# Data for the task

<<<<

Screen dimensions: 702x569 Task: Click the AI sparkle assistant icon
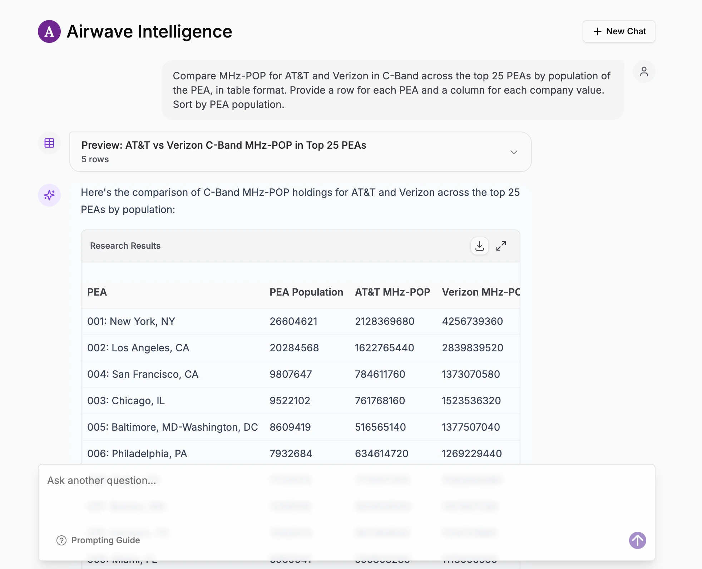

>>>>
<<<<

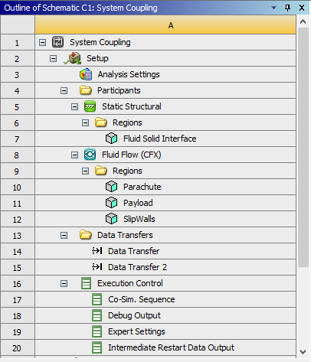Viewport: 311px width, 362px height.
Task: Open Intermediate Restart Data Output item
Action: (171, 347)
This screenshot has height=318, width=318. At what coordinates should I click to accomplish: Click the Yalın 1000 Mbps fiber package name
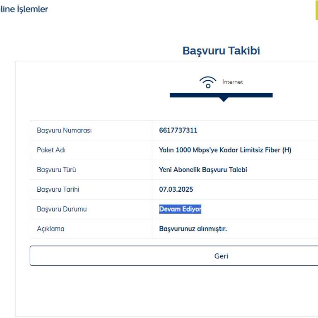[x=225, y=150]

>>>>
<<<<

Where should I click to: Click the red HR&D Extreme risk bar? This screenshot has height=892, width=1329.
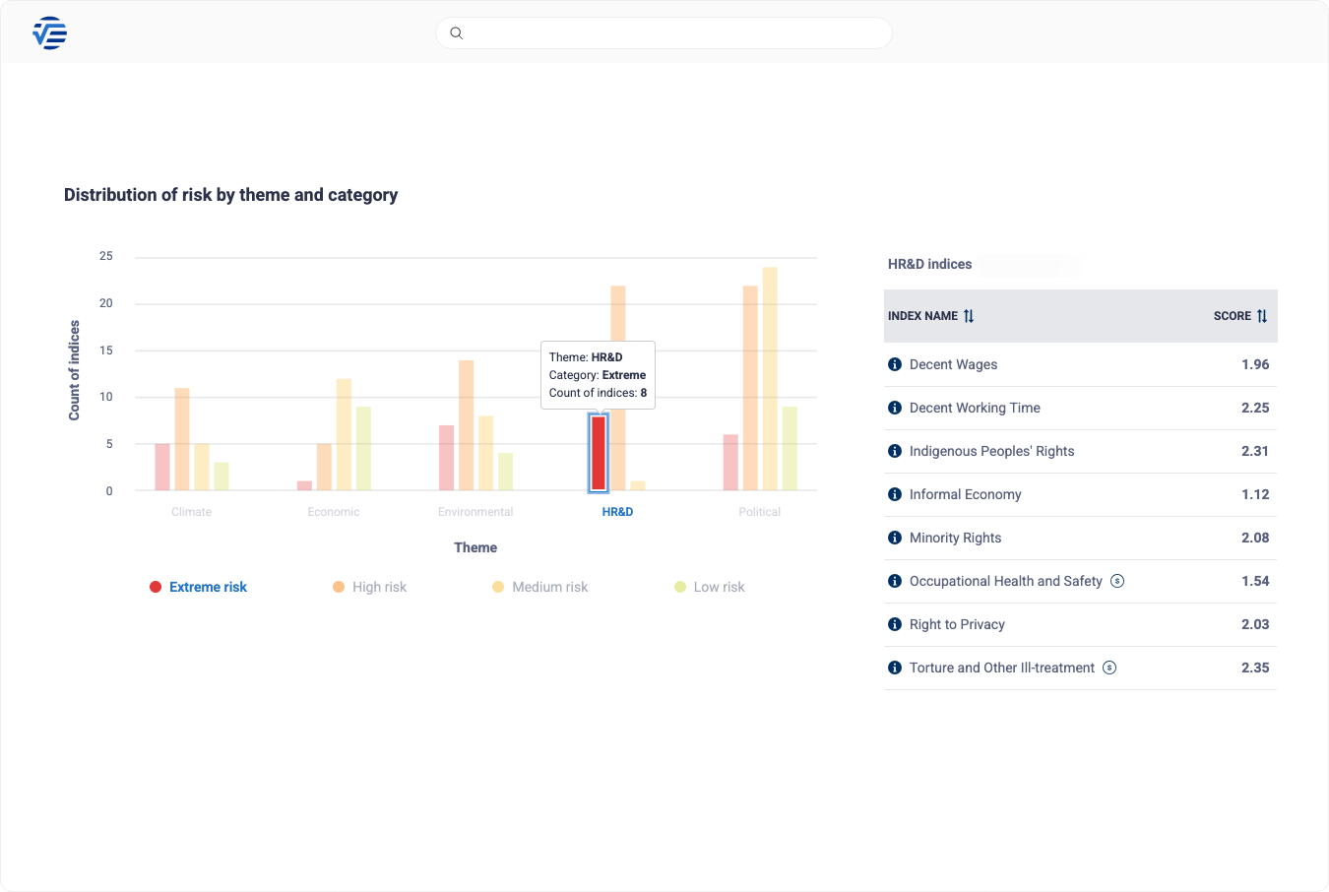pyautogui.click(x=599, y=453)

>>>>

# To do
Print the records from the line containing "Viewport: 311px width, 362px height." through the line containing "[x=225, y=150]", including both of those lines, and leave out the pictures.

# Answer to the task
Viewport: 311px width, 362px height.
Task: Open Intermediate Restart Data Output item
Action: (171, 347)
This screenshot has height=318, width=318. At what coordinates should I click to accomplish: Click the Yalın 1000 Mbps fiber package name
[x=225, y=150]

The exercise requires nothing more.